Pour une plus grande résilience des collectivités au Québec
Les risques naturels sont omniprésents dans notre monde en changement, un fait confirmé par les événements des dernières décennies au Québec comme ailleurs dans le monde. Le passage de la tempête Arthur au mois de juillet 2014 sur le pourtour de la Gaspésie est un exemple récent d’aléa ayant généré des dommages de plusieurs millions de dollars aux infrastructures routières du village de Marsoui, notamment, lequel se remet encore de l’impact de la tempête dans le cœur du village. De plus, non seulement les aléas naturels surviennent naturellement, mais il semble que leur fréquence et leur amplitude changent avec l’évolution du climat, ce qui rend caduque la perception selon laquelle il est possible de les contrôler.

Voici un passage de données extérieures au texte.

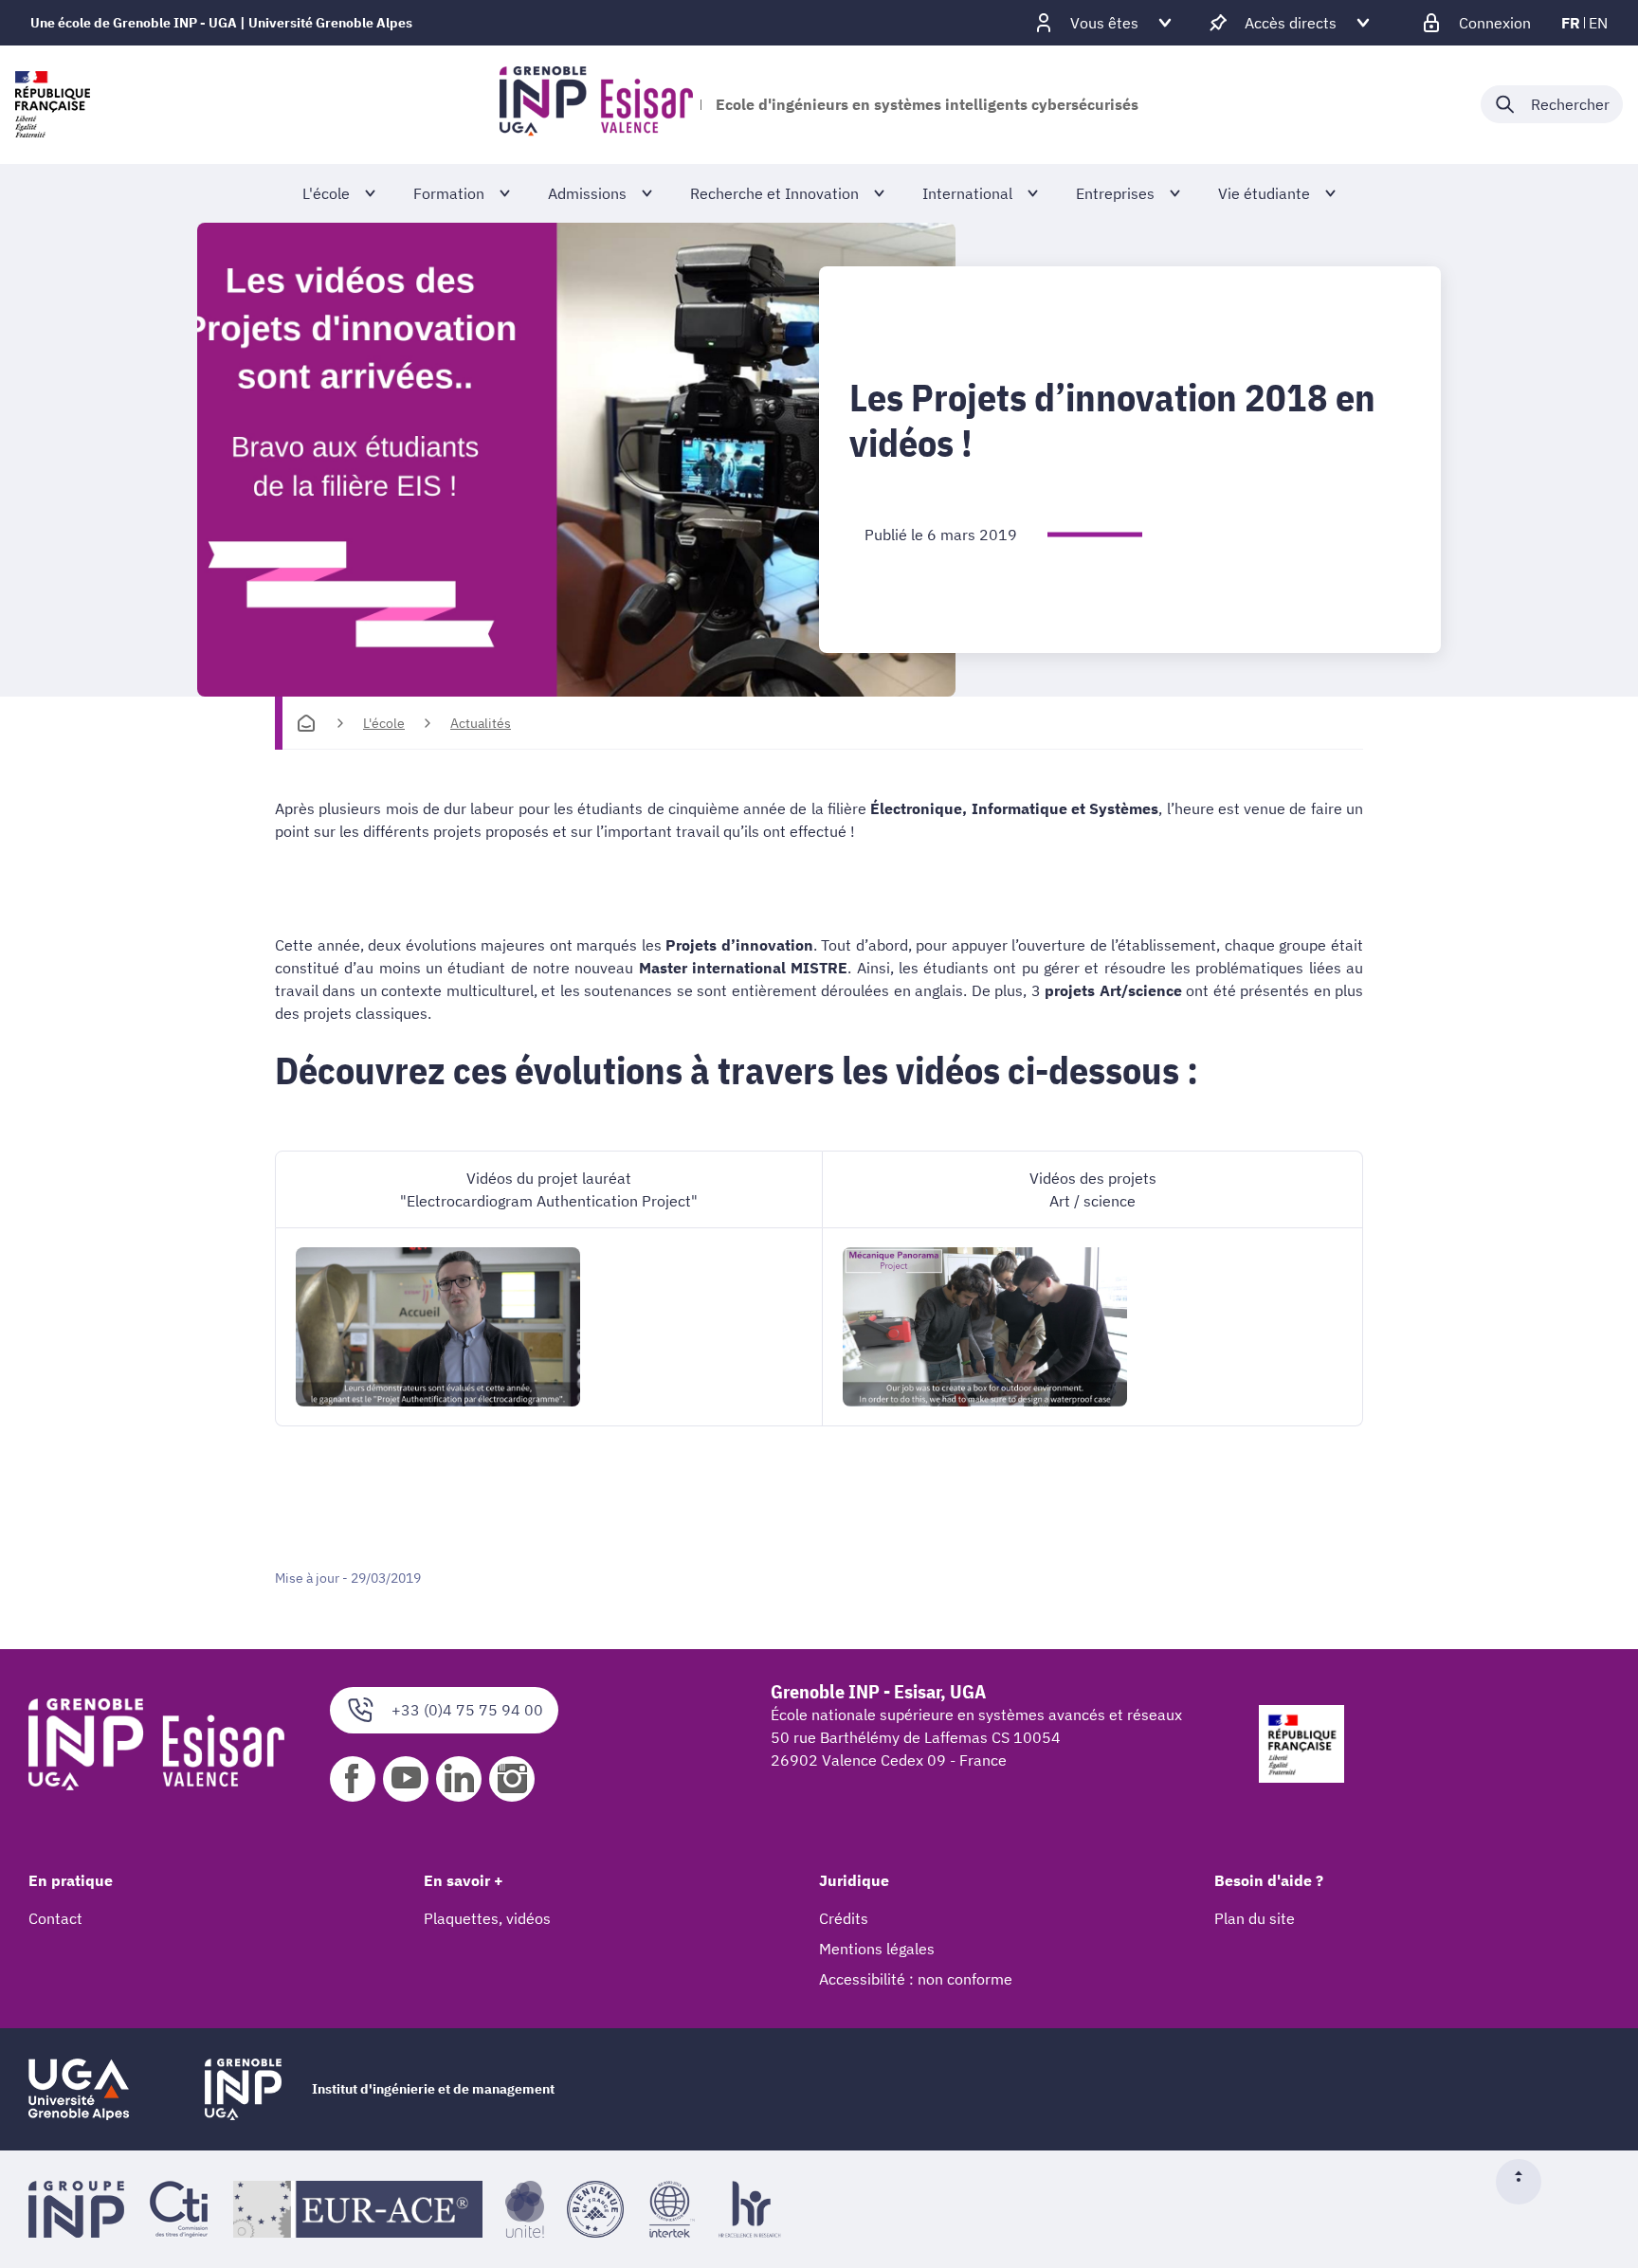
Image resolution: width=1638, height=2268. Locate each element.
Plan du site (1254, 1918)
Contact (55, 1918)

Dans la mouvance de cette prise de conscience, l’Organisation des Nations unies a lancé en 2005 la Stratégie internationale de prévention des catastrophes (SIPC), dont le principal objectif est de prendre en considération la notion de risque à l’échelle de la planète. Au Québec, par suite de la crise du verglas de janvier 1998, le ministère de la Sécurité publique a mis en place en 2001 la Loi sur la sécurité civile dans le but de rendre les collectivités plus résilientes. En mars 2014, il a adopté la Politique québécoise de sécurité civile 2014-2024, dont la résilience des collectivités constitue le cœur. Cette politique offre un cadre législatif renouvelé à l’égard des risques et de la réponse des autorités et des collectivités à ces derniers.
Il apparaît extrêmement pertinent, tant du point de vue de la recherche universitaire que dans l’optique d’arrimer cette recherche à la mise en œuvre de politiques publiques efficaces, de mettre en relation les différents intervenants concernés.